Wybuch nastąpił, gdy szkołę po skończonych zajęciach opuszczali kadeci.

Jedno ze źródeł poinformowało, że zamachowiec podjechał samochodem pod wejście do akademii, a potem wysadził się w powietrze. Świadkowie twierdzą, że siła eksplozji "starła auto w proch".

Jemeńskie służby podają, że sposób przeprowadzenia zamachu nosił cechy charakterystyczne dla Al-Kaidy na Półwyspie Arabskim, uznawanej przez USA za najniebezpieczniejszy odłam tej międzynarodowej siatki terrorystycznej.

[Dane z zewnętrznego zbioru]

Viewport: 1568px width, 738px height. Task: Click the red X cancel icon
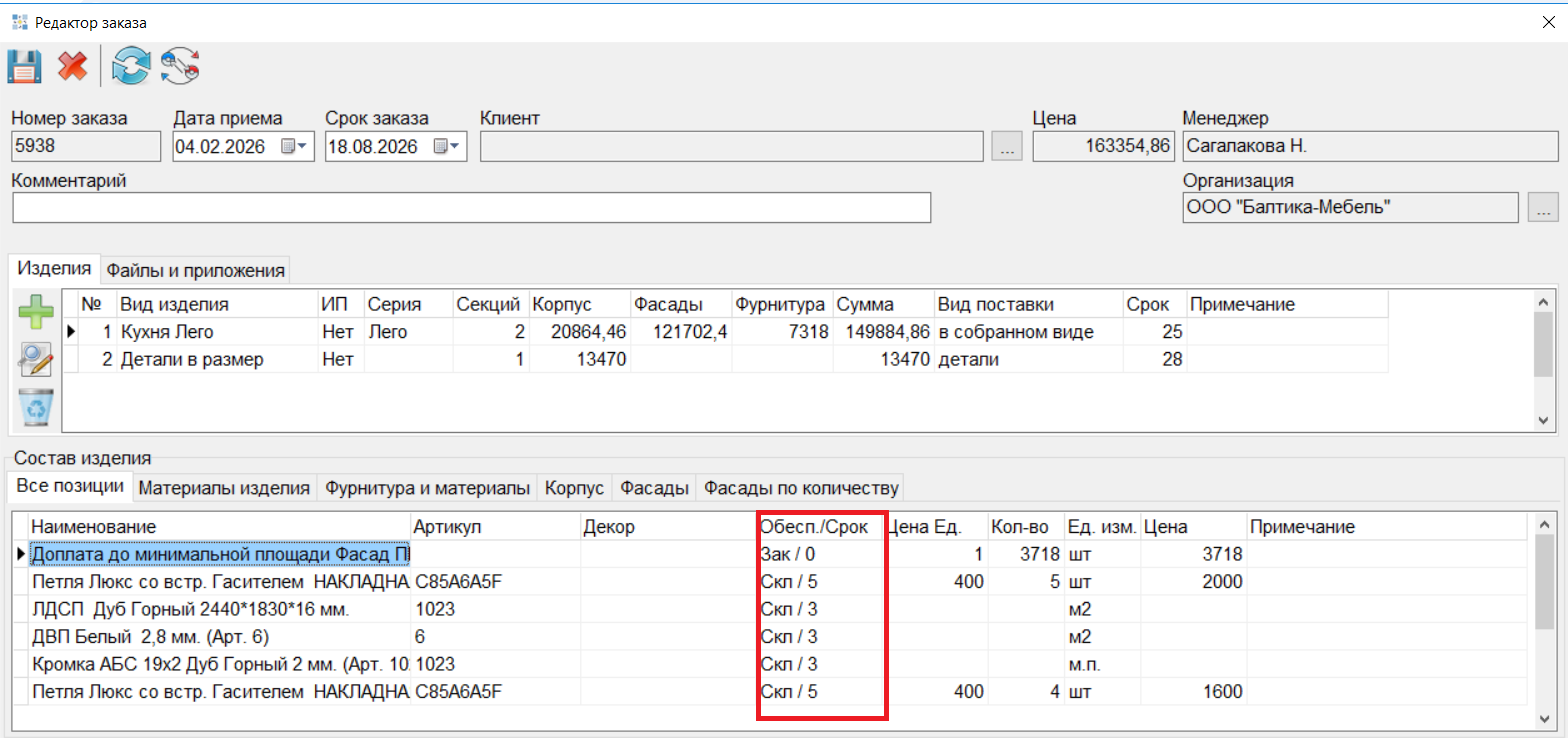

Korzystając z niepokojów w Jemenie i słabości władz centralnych Al-Kaida de facto przejęła kontrolę nad częścią terytoriów na południu kraju. W maju armia wspierana przez Amerykanów zorganizowała ofensywę przeciw związanym z Al-Kaidą ekstremistom. Ta w reakcji zapowiedziała serię ataków.

W maju w czasie próby parady wojskowej w Sanie terrorysta-samobójca dokonał krwawego zamachu, w którym zabił blisko 100 ludzi.